STL中使用的C ++自定义比较类型（函数谓词与较少结构）

Question

I've check the prototype of std::sort and std::priority_queue, the custom Compare type defined in the template looks quite the same.

template< class RandomIt, class Compare >
void sort( RandomIt first, RandomIt last, Compare comp );

template <class T, class Container = vector<T>,
  class Compare = less<typename Container::value_type> > class priority_queue;

But actually they differ, std::sort accepts a function predicate, while std::priority_queue accepts a struct(a type). Why? Thanks in advance!.

struct cmp {
    bool operator() (const int &a, const int &b) {
        return a < b;
    }
};

vector<int> v;
v.push_back(2);
v.push_back(3);
v.push_back(1);
// this works
sort(v.begin(), v.end(), [](const int &a, const int &b) -> bool {
    return a < b;
});
// this not works
// sort(v.begin(), v.end(), cmp);
cout << v[0] << endl;

// this works
priority_queue<int, cmp> q;
// this not works
// priority_queue<int, [](const int &a, const int &b) -> bool {
//     return a < b;
// }> q;
q.push(2);
q.push(3);
q.push(1);
cout << q.top() << endl;

Answer 1

The difference is that sort is a function template and thus the template argument for Comparator can be deduced from the type of the function argument. When you call it like this:

sort(v.begin(), v.end(), [](const int &a, const int &b) -> bool {
    return a < b;
});

then the argument for Comparator is deduced to be the type of the lambda closure object.

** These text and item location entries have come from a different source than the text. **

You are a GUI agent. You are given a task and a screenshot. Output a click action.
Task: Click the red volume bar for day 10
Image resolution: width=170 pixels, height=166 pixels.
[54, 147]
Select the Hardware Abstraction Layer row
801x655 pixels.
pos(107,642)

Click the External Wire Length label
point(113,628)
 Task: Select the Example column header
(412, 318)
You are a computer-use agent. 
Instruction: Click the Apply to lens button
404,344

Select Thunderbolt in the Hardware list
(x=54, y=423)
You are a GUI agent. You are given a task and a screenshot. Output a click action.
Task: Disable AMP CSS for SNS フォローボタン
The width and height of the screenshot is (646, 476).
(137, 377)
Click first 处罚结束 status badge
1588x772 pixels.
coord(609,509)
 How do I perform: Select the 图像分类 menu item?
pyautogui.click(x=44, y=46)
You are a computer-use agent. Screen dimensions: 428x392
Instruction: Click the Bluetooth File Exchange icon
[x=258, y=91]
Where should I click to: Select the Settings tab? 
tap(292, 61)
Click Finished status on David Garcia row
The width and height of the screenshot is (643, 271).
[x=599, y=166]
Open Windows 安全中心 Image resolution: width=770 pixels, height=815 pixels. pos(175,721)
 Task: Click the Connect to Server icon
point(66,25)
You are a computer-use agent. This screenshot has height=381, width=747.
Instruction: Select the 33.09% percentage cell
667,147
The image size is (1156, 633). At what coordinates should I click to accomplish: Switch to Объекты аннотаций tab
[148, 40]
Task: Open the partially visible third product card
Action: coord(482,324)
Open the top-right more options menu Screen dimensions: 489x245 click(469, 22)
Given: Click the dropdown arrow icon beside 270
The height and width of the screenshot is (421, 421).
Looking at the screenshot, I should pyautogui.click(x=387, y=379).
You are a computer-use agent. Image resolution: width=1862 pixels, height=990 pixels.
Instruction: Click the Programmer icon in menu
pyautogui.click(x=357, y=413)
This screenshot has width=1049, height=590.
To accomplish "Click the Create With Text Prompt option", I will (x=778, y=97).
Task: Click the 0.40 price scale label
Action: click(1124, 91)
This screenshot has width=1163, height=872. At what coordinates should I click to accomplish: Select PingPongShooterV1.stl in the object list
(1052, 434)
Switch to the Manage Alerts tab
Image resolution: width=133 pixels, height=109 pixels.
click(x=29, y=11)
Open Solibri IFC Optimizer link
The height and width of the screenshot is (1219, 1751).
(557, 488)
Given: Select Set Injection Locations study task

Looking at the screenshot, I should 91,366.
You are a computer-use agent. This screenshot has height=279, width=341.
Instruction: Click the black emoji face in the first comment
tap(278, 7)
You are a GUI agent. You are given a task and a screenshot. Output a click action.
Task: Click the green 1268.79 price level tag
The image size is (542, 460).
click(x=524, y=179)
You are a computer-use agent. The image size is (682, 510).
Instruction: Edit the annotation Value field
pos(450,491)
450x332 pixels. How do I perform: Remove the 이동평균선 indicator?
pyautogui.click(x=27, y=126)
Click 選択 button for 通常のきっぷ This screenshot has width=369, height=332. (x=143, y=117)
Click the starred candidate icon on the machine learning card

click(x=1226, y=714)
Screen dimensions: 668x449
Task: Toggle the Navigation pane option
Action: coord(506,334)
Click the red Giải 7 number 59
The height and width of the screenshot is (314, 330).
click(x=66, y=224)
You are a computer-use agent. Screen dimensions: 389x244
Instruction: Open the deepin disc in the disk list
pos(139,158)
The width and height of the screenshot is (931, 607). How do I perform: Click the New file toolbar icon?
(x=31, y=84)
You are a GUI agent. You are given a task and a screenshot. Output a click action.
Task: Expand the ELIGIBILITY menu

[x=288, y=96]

priority_queue , on the other hand, is a class template. There's no type deduction. You specify the template argument for Compare in the type of q , and afterwards, you can only supply a function argument (to the constructor) of the appropriate type.

To use a lambda with a priority queue, you'd need to get hold of its type:

auto compare = [](const int &a, const int &b) -> bool {
  return a < b;
};

std::priority_queue<int, std::vector<int>, decltype(compare)> q(compare);

You were trying to pass a lambda expression as an argument to a template type parameter. This can't work. Doing the same with sort wouldn't work either:

sort<vector<int>::iterator, [](const int &a, const int &b) -> bool {
    return a < b;
}>(/*...*/);

Answer 2

They are actually the same, the difference is in that one is a class template and the other a function template.

Here's what you can do with the priority queue:

auto comp = [](const int& a, const int& b) { return a < b; };
priority_queue<int, std::vector<int>, decltype(comp)> q(comp);

The difference is that for function templates, the compiler will deduce template parameters from the function parameters supplied, while it won't do that for class templates. So you have to supply the type explicitly, and with a lambda (which has an anonymous type), this is annoying.